Brothers and Sisters, We Are Not Seminarians

I’ve been thinking about our roles as Christians, bloggers, and people who seek Truth for a while now, even before last week’s social media blow-up about Thabiti Anyabwile’s post that I responded to this past Thursday. I’ve been thinking about how we interact with each other. How we talk to each other, and how we listen and how we don’t. I’ve been trying to see a root cause for why we disagree so poorly at times, and I think there may be many reasons for it, but my heart kept being drawn back to one: Bible college and seminary coffee shop experiences.

When I look back to when I was in Bible college, and when I was still forming the fundamentals of what I believe Scripture to say, there were many conversations that were little more than what Matt Chandler calls “textual table tennis.” When debates were nothing more than me throwing out a verse to support Calvinism and another person throwing out a verse to counter my argument and it went back and forth for what seemed like hours. Some of this was good. Some of this served to strengthen my understanding of Scripture and do the same for the other person even if we disagreed in the end. But much of it was unhelpful. We were in an academic setting where we had to prove why we believed what we believed from Scripture, which is a good thing, but we weren’t always taught how to allow room for grace when someone disagreed. We wrote our papers and we gave our talks and shared our views, and when anyone disagreed with us we took it as a personal attack, and sometimes it was indeed phrased that way. Growing pains, to be sure.
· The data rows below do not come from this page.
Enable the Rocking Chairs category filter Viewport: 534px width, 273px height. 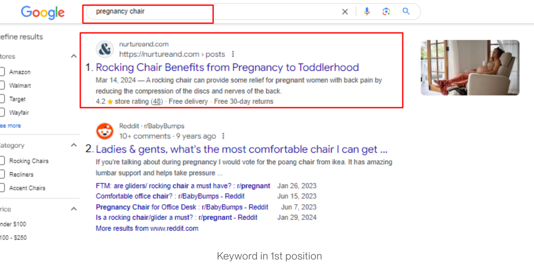2,161
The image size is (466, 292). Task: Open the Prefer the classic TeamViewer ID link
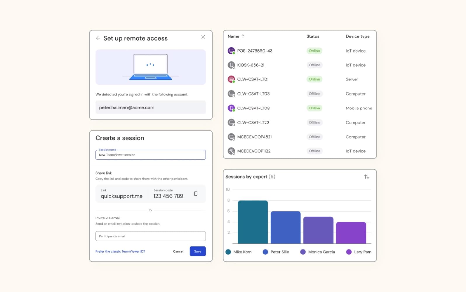[120, 251]
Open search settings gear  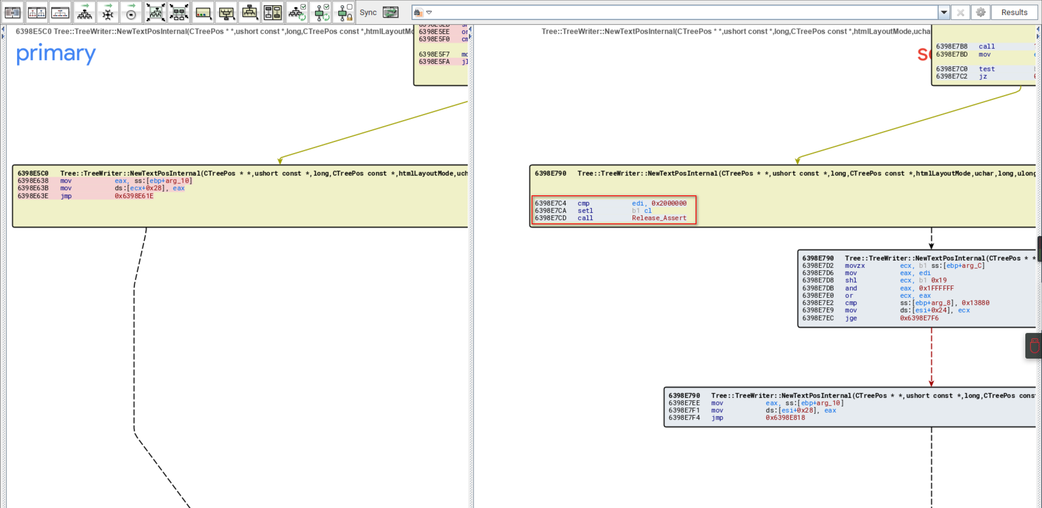pos(981,13)
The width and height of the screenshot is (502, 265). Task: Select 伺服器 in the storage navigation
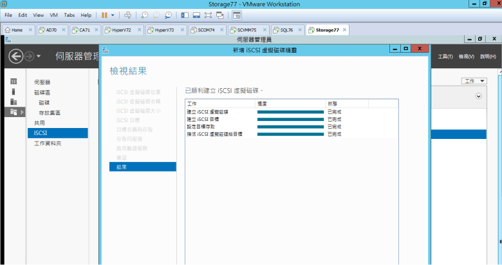click(42, 82)
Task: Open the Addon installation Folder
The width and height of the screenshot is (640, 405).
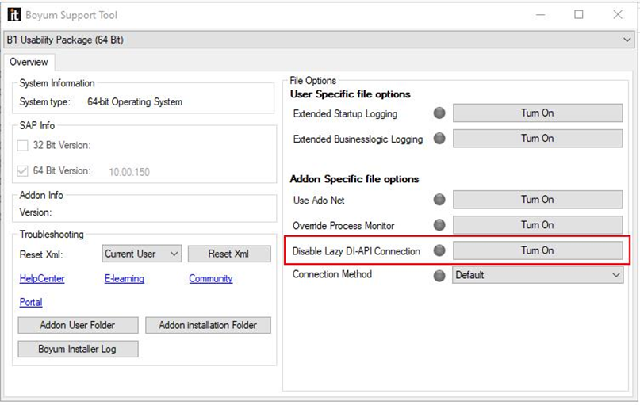Action: click(208, 325)
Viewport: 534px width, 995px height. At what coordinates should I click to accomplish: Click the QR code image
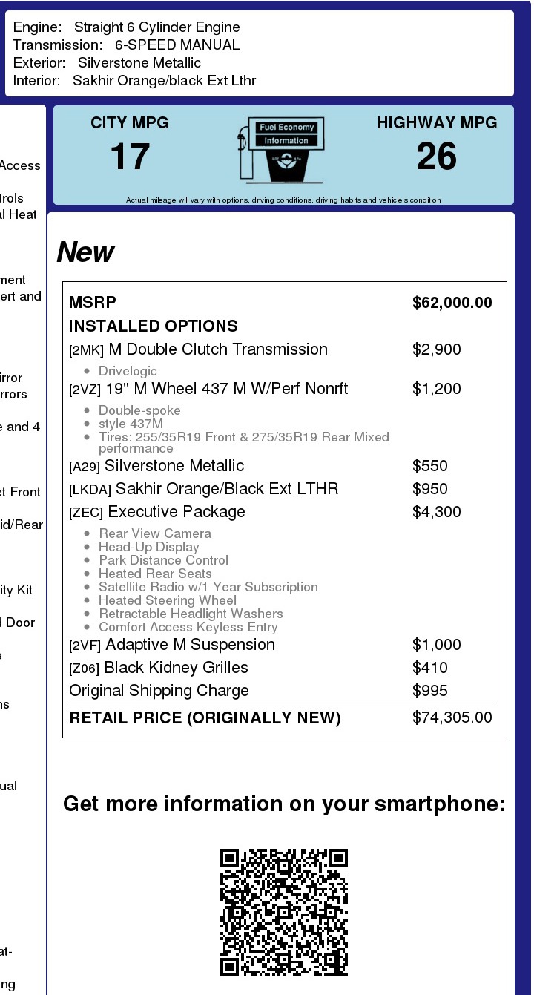[284, 913]

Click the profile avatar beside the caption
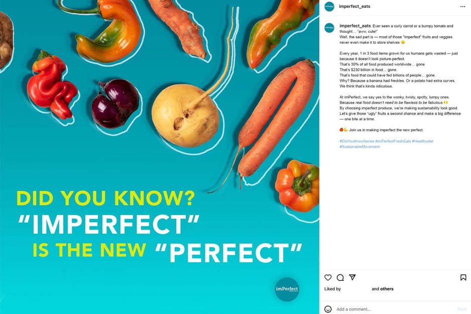[x=329, y=28]
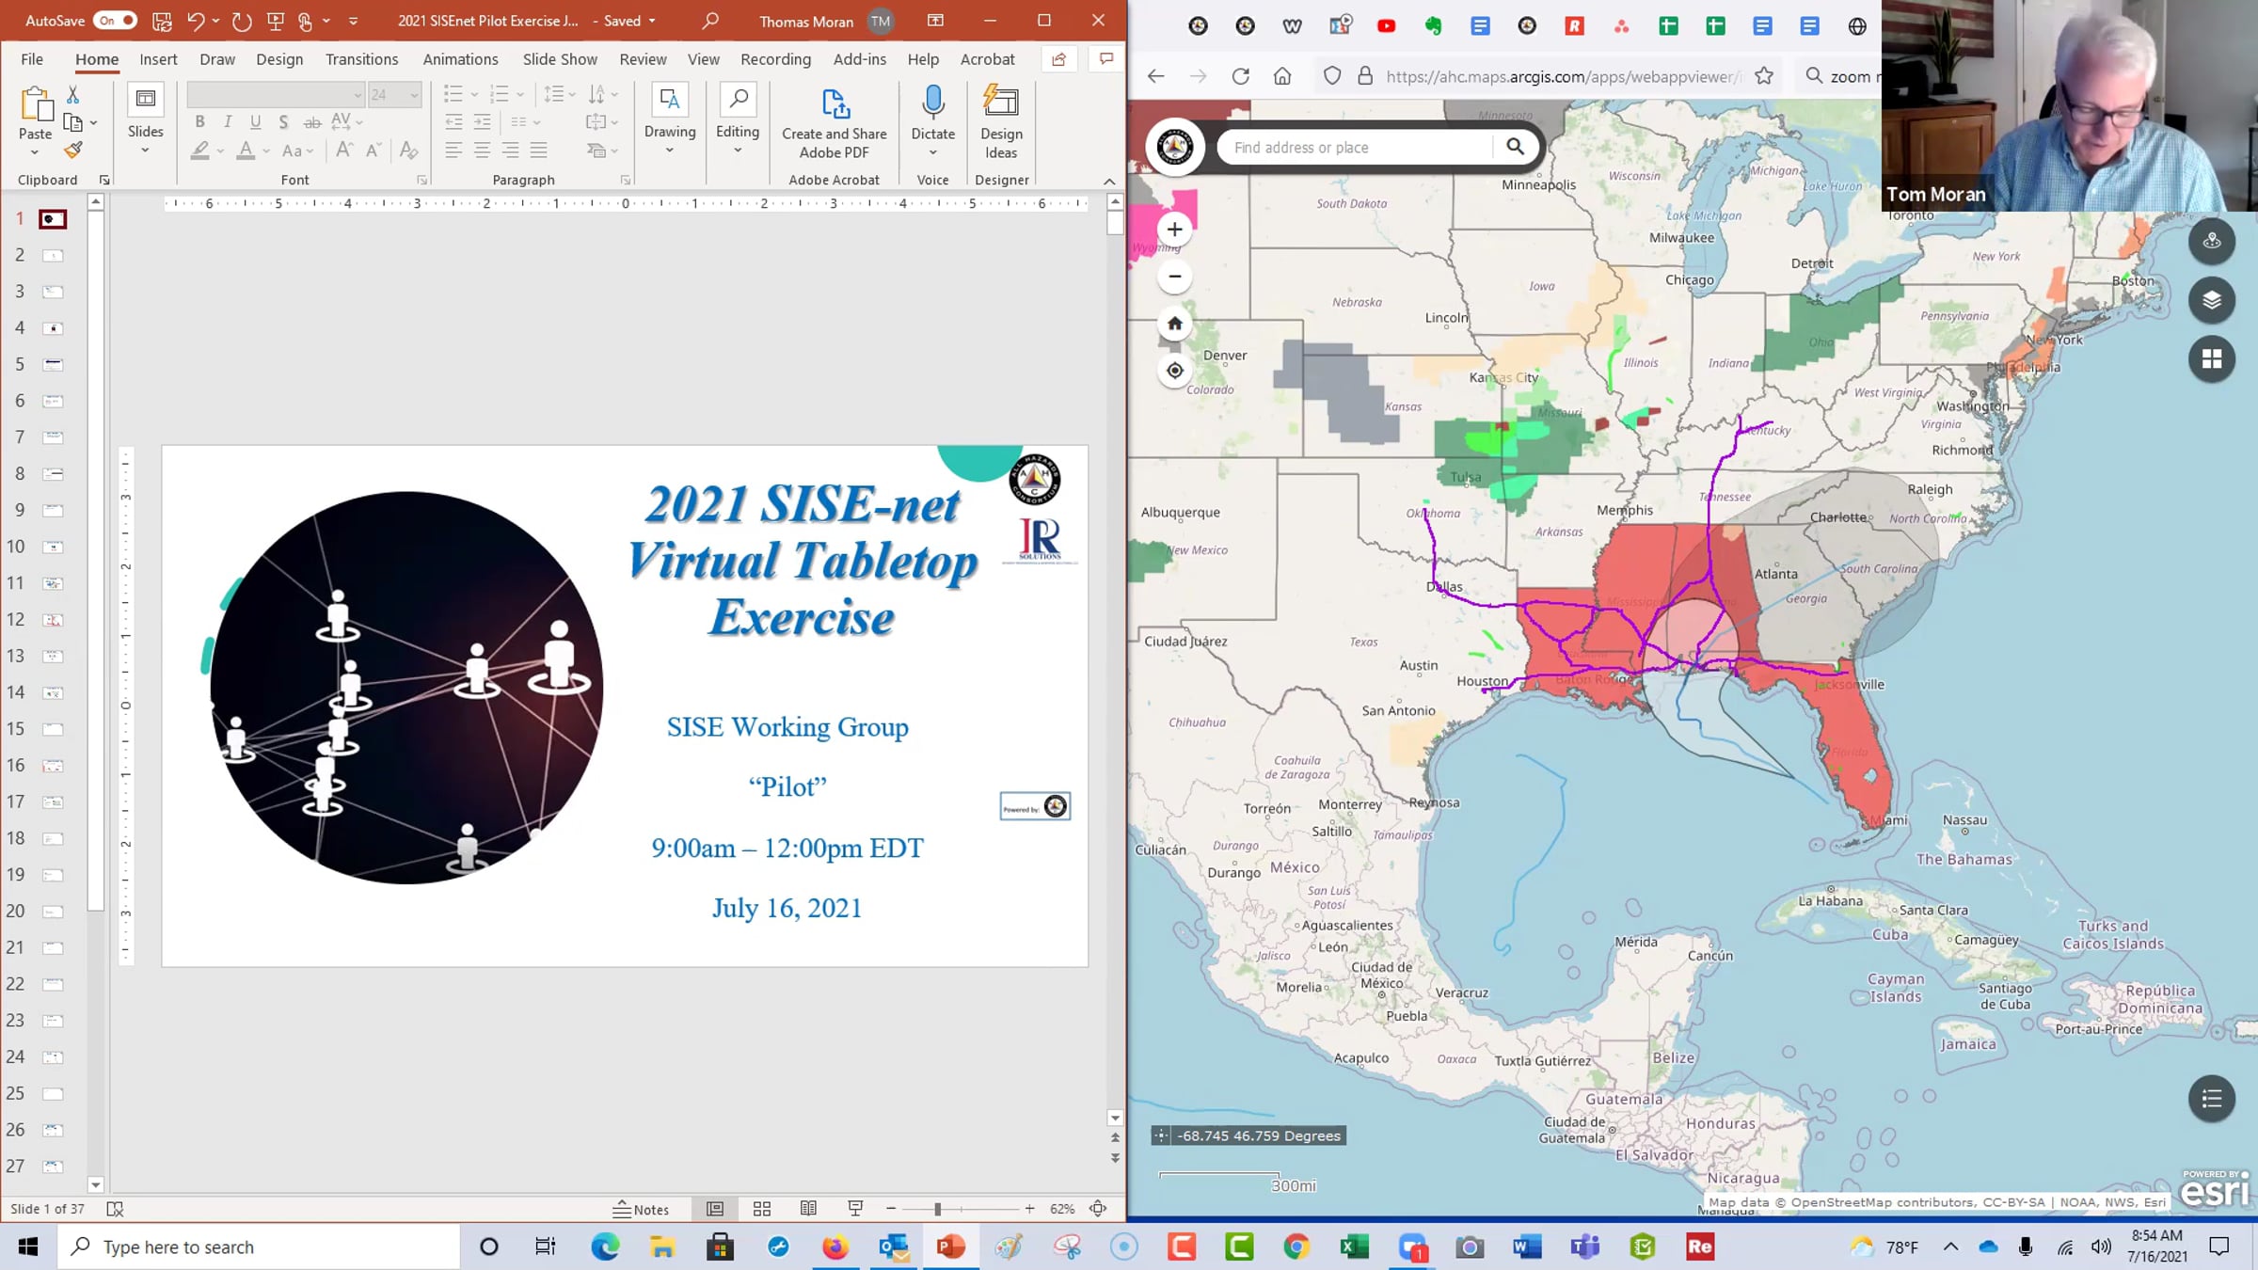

Don’t get me wrong, I wouldn’t trade those experiences for the world. I wouldn’t trade the conversations or the friends made. I am definitely for Bible college and seminary. What I think becomes a problem is not only treating the Bible like a text book, but treating people like a professor. We have to prove our point to make the grade and we aren’t satisfied until the other agrees with us and gives us an “A,” all the while failing to realize that even our professors didn’t agree with us all the time but graded us on our ability to articulate and base beliefs in Scripture.

Sometimes those conversations built each other up and strengthened our faith and knowledge. But many times they served to harden our hearts against anyone who held a different view on Atonement or Eschatology or Ecclesiology, causing us to not only deconstruct the argument but the person making it as well.

Truth should be defended, absolutely. Scripture should indeed be wrestled with and prayed over until it’s understood. And I know the coffee shop textual table tennis conversations will be part of the Christian college and seminary experience for as long as those places exist, and to a degree I’m grateful for that because it shows that the students care enough about God and Scripture to work through problem passages or doctrinal questions in the context of community.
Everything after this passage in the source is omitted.